The psychology of the crowd determines the pace, depth, and duration of each market phase.
🔍 Why Psychology Dominates Markets
- Investors act emotionally, not rationally.
- Mood reinforces trends
- Narratives spread faster than data.
- Herd behavior creates exaggerations.
- Fear and greed are more powerful than logic.
👉 Market cycles are psychological cycles.
🟢 Bull market psychology
From cautious hope to euphoric overestimation of oneself
A bull market goes through typical emotional phases:
1. Disbelief ("This won't last long")
After a crash, many people don't believe in recovery.
Features:
- low participation
- high cash ratios
- skepticism
2. Acceptance ("Maybe it will continue after all")
The recovery is becoming visible.
Features:
- first tributaries
- cautious optimism
- rising valuations
3. Euphoria ("It can only get better")
The most dangerous phase.
Features:
- <li>FOMO
- high ratings
- risky trades
- Narratives dominate facts
👉 Bubbles are forming here.
🔴 Bear Market Psychology
From uncertainty to panic and surrender
Even bear markets have clear emotional patterns:
1. Denial ("Just a correction")
Investors underestimate the risks.
Features:
- “Buy the dip”
- low security
- Ignoring warning signs
2. Fear ("What if it gets worse?")
The mood is changing.
Features:
- Falling prices
- increasing volatility
- negative media
3. Panic & surrender ("I can't take it anymore")
The lowest point.
Features:
- Panic selling
- high volatility
- extreme sentiment indicators
👉 This is where the best long-term buying opportunities arise.
🔄 The complete cycle
Psychology → Price → Psychology → Price
- optimism
- euphoria
- Fear
- panic
- surrender
- recreation
- Unglaube
- Optimism (cycle begins anew)
👉 Markets are overreacting in both directions.

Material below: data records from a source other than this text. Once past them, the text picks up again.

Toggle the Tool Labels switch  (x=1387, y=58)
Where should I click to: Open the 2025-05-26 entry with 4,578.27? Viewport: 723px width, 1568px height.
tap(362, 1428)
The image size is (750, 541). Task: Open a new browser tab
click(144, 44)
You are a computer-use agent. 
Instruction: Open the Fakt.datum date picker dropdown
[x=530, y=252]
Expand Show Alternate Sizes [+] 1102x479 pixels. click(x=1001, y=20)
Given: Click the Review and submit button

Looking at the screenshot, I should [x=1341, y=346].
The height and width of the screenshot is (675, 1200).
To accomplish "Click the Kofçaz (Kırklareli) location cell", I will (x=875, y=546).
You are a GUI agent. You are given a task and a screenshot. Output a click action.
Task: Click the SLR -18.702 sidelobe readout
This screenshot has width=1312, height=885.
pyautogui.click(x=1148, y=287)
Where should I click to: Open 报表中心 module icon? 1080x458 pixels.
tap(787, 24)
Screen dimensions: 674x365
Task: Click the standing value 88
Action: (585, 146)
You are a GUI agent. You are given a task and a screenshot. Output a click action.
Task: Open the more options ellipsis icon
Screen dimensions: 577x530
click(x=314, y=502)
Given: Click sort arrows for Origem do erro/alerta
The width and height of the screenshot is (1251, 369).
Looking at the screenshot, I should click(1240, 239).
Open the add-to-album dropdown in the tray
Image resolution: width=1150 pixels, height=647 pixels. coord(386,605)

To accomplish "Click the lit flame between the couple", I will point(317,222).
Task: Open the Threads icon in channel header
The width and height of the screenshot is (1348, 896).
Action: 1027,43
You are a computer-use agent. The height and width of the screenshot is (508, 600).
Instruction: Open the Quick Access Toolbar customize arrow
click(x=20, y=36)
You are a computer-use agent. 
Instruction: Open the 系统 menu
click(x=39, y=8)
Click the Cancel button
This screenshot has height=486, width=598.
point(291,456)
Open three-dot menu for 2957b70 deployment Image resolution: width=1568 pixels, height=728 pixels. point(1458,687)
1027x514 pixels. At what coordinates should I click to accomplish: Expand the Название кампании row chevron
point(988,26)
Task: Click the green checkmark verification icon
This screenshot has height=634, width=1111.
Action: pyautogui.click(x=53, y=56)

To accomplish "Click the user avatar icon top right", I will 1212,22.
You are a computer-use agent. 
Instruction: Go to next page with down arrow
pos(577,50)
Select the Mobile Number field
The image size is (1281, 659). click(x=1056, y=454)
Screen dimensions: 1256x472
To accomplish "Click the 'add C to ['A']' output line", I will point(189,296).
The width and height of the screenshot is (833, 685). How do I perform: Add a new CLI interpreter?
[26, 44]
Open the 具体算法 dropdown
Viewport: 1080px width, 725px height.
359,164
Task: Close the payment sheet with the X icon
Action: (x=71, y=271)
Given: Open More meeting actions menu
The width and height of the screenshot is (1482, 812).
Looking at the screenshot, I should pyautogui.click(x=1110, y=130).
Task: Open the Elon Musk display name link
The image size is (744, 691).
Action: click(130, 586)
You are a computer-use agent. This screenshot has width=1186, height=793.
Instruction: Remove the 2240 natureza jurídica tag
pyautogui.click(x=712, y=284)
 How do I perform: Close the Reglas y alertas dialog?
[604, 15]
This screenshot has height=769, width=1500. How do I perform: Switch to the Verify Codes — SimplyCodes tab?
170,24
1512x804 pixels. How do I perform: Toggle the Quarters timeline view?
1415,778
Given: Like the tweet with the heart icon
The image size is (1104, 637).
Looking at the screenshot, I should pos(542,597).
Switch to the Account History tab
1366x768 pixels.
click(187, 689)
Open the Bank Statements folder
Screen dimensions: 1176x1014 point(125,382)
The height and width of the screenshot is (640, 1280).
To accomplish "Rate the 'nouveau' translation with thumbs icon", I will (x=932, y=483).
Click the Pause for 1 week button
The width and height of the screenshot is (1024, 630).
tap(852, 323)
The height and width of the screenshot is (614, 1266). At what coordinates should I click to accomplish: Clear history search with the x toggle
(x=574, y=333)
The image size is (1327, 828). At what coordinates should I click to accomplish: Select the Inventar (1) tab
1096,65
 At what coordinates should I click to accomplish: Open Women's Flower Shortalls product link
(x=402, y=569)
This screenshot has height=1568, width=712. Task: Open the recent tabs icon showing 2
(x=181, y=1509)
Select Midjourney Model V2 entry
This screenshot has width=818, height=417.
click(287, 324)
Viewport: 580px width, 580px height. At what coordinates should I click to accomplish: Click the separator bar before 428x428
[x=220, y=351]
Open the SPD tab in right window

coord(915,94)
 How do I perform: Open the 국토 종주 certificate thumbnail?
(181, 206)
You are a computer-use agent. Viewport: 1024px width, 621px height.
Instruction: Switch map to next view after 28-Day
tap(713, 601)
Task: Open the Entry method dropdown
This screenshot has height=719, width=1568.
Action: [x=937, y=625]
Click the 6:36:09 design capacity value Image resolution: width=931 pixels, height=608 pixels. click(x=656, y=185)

🧠 Why investors keep making the same mistakes
- Emotions are stronger than logic
- People hate loss
- People love validation.
- People follow the crowd
- People overestimate their abilities
👉 Psychology is constant — markets only change the scenery.
🧭 How to use market psychology to your advantage
1. Recognizing extremes
Euphoria → Caution: Panic → Opportunities
2. Observe sentiment indicators
VIX, Put/Call, Fund Flows, Surveys.
3. Rules instead of emotions
Savings plan, rebalancing, fixed asset allocation.
4. Think long-term
Psychology has a short-term effect — fundamental data has a long-term effect.
5. Question narratives
"This time everything is different" is almost always wrong.
🧩 Role in the portfolio
Shares
- Psychology determines timing
- Exaggerations create opportunities and risks.
ETFs
- protect against individual risks
- but not before market psychology
Risk management
- Panic is more expensive than any crisis.
- Euphoria is more dangerous than any bubble
Long-term perspective
- the best protection against emotions
📝 Conclusión
Bull and bear markets are psychological cycles. Euphoria drives markets too high, panic too low. Those who understand these emotional dynamics recognize exaggerations, remain calmer, and make better decisions—regardless of moods and headlines.